診療支援
治療

軟骨肉腫
Chondrosarcoma
中 紀文
(那智勝浦町立温泉病院 副院長〔和歌山県東牟婁郡〕)

【疾患概念】

 腫瘍細胞が軟骨基質を形成する原発性悪性骨腫瘍である.類骨形成を伴う軟骨形成性骨肉腫との鑑別を要する.

【頻度】

 発生頻度は悪性骨腫瘍の10~20%を占め,原発性悪性骨腫瘍のなかでは骨髄腫,骨肉腫に次いで3番目に頻度が高い.発症率はわずかに男性のほうが高い.中高年者に好発し20歳以下ではまれである.

【病態】

 増殖速度は遅く,比較的緩徐な経過をとることが多い.発生部位は骨盤が最も多く,次いで大腿骨,上腕骨,肋骨,肩甲骨に好発する.広範切除が困難な体幹発生例で不適切な切除縁となった場合,再発を生じ予後不良となることが少なくない.

【分類】

 原発性軟骨肉腫のほかに,骨軟骨腫や内軟骨腫から二次性に発生することがあり,特に多発性骨軟骨腫症*1,内軟骨腫症(Ollier病*2,Maffucci症候群*3)では悪性転化のリスクが高い.発生部位から,骨内から発生する中心性軟骨肉腫と骨表面から発生する末梢性軟骨肉腫に分類される.多発性骨軟骨腫症の約5%に末梢性軟骨肉腫を発症する.そのほかにも脱分化型軟骨肉腫,間葉性軟骨肉腫,淡明細胞型軟骨肉腫などの組織亜型がある.

〔補足情報〕

*1:多発性骨軟骨腫症:骨軟骨腫(外骨腫)が全身に多発する常染色体優性遺伝性疾患である.EXT遺伝子の発現欠失が原因と考えられている.

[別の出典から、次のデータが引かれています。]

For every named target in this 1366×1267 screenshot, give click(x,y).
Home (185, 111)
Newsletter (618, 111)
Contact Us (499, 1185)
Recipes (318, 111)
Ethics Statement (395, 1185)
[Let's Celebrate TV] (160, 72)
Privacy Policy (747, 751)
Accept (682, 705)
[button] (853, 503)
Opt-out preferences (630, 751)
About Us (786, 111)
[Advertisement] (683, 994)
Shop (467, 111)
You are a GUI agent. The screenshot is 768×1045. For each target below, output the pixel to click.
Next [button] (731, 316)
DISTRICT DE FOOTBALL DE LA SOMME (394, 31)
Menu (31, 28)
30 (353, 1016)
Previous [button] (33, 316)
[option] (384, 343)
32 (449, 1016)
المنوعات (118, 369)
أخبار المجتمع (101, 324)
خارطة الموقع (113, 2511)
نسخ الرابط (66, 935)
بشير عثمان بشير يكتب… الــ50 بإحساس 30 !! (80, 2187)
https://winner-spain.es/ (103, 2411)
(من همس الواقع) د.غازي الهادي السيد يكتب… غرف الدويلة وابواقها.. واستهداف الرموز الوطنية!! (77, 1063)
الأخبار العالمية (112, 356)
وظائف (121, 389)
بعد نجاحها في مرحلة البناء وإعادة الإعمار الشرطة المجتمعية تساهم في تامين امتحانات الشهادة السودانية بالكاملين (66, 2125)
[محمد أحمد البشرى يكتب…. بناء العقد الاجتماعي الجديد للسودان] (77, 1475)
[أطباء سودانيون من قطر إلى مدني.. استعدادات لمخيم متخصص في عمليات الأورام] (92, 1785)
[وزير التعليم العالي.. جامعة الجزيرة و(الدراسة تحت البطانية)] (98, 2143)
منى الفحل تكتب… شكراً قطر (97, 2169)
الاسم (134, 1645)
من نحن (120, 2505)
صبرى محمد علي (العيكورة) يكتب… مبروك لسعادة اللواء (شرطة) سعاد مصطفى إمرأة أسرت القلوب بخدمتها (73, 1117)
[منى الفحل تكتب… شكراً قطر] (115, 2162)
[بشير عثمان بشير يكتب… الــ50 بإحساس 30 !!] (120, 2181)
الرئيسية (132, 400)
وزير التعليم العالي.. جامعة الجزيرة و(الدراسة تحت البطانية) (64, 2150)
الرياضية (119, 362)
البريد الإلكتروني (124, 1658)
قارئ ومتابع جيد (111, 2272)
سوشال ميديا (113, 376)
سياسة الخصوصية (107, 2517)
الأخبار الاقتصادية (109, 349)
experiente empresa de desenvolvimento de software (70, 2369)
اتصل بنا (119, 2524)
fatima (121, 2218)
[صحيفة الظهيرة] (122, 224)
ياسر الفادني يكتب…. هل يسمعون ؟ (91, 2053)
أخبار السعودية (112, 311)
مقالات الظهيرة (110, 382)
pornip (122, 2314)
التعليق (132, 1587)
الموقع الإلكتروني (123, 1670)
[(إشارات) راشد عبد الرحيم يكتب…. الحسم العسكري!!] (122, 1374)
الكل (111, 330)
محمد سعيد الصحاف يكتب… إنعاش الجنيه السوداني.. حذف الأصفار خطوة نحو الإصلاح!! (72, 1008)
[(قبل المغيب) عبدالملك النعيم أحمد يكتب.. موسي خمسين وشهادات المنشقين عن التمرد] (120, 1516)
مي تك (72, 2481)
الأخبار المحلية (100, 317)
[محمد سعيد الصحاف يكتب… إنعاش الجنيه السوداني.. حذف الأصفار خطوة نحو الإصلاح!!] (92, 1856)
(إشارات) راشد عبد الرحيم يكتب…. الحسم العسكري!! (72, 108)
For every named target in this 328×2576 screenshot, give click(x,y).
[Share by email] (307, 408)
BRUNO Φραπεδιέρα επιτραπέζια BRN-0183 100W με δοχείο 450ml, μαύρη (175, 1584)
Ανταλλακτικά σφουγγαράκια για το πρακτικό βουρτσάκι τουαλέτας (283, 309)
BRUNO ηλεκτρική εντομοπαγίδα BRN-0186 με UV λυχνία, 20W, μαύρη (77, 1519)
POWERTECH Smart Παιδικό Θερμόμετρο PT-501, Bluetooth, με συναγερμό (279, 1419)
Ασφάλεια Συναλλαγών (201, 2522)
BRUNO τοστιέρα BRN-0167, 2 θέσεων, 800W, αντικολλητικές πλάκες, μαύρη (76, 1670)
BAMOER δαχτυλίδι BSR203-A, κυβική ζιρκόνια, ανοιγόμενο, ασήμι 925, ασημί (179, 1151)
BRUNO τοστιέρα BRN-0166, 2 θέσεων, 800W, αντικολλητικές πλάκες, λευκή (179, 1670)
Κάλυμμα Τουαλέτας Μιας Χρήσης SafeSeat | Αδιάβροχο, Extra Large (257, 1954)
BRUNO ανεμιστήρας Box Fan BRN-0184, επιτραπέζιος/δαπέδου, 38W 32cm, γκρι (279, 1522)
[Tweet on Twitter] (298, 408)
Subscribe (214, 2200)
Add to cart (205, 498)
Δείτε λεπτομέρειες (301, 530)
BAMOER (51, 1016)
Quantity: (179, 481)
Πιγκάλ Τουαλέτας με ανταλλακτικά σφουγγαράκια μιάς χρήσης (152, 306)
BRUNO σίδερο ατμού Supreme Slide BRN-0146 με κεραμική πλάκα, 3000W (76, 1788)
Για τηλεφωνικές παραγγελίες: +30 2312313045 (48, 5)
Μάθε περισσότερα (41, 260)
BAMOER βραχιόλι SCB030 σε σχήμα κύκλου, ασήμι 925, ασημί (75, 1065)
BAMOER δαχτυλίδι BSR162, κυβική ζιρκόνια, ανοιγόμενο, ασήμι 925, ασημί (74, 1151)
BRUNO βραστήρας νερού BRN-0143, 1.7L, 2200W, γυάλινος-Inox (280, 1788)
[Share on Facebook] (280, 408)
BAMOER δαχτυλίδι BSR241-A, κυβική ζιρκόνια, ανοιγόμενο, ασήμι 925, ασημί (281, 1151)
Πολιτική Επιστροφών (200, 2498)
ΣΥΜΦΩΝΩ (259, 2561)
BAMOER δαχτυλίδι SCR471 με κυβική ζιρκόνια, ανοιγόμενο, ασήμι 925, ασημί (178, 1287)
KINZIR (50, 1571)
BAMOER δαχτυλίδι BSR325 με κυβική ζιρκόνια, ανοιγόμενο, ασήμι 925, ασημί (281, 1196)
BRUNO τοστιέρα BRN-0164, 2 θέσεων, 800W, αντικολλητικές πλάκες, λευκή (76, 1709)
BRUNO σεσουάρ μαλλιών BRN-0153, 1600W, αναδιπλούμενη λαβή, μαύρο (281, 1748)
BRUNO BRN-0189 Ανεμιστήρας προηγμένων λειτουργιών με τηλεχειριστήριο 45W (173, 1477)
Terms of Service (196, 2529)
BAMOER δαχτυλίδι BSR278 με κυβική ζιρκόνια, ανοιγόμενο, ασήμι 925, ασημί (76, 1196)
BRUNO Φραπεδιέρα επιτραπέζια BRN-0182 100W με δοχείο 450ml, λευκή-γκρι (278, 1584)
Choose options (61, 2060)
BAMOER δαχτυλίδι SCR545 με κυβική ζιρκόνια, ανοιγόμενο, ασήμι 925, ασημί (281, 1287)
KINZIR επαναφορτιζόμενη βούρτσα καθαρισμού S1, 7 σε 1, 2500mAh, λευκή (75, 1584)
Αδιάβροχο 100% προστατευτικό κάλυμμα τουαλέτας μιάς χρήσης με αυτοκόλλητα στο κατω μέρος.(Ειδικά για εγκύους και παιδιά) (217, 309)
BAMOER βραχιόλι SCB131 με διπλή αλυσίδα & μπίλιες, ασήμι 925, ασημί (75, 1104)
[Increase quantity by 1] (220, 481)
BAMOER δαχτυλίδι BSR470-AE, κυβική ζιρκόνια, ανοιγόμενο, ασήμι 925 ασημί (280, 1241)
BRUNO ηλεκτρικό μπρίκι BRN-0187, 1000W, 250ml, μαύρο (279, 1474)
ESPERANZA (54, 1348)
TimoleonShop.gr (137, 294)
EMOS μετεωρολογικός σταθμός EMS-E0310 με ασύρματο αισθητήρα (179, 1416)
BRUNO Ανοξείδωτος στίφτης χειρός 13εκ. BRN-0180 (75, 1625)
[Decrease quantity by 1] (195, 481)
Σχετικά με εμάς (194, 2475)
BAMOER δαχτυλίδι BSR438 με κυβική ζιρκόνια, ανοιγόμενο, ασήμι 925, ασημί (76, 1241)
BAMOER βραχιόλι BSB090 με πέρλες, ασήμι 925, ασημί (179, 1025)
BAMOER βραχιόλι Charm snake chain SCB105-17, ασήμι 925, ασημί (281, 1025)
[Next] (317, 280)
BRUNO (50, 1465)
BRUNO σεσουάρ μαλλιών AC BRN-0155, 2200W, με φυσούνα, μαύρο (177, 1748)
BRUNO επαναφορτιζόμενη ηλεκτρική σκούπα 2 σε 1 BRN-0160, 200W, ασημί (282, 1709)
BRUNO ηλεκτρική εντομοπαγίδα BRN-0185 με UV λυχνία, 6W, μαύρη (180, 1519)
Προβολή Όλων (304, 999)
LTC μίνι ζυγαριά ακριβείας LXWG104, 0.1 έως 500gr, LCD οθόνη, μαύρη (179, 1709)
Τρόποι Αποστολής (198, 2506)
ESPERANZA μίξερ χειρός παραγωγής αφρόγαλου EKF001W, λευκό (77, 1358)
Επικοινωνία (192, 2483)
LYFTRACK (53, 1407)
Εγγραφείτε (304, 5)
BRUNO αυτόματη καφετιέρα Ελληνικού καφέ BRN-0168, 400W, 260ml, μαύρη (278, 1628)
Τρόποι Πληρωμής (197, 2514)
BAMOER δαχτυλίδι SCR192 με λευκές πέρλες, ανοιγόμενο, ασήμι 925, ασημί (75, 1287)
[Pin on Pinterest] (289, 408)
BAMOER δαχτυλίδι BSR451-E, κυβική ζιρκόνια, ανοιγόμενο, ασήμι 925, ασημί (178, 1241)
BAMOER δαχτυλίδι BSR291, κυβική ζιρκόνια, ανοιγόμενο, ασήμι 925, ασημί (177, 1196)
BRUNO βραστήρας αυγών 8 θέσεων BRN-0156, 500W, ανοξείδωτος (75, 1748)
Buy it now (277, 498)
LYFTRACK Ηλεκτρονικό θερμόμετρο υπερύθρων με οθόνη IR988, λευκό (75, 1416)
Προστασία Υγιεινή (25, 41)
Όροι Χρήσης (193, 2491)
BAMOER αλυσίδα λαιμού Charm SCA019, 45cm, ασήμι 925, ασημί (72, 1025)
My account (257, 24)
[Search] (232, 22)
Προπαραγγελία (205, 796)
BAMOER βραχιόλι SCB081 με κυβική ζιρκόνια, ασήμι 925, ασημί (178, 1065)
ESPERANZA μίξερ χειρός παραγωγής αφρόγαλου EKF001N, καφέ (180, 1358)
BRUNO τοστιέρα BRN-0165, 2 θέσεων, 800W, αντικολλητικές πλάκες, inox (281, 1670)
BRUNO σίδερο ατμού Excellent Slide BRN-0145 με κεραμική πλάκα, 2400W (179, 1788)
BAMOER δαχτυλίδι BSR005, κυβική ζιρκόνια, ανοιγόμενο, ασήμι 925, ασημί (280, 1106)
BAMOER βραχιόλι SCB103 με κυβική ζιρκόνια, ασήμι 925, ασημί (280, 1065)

*2:Ollier病:片側性に内軟骨腫が多発する病態とされていたが,両側性のことも少なくない.

*3:Maffucci症候群:多発性の内軟骨腫に血管腫が合併する病態である.

【臨床症状】

 腫瘤,疼痛,病的骨折を主訴とすることが多い.中心性軟骨肉腫では骨皮質の破壊に伴う疼痛を生じる場合が多く,末梢性軟骨肉腫の場合は無痛性の腫瘤増大や運動制限を主訴とすることが少なくない.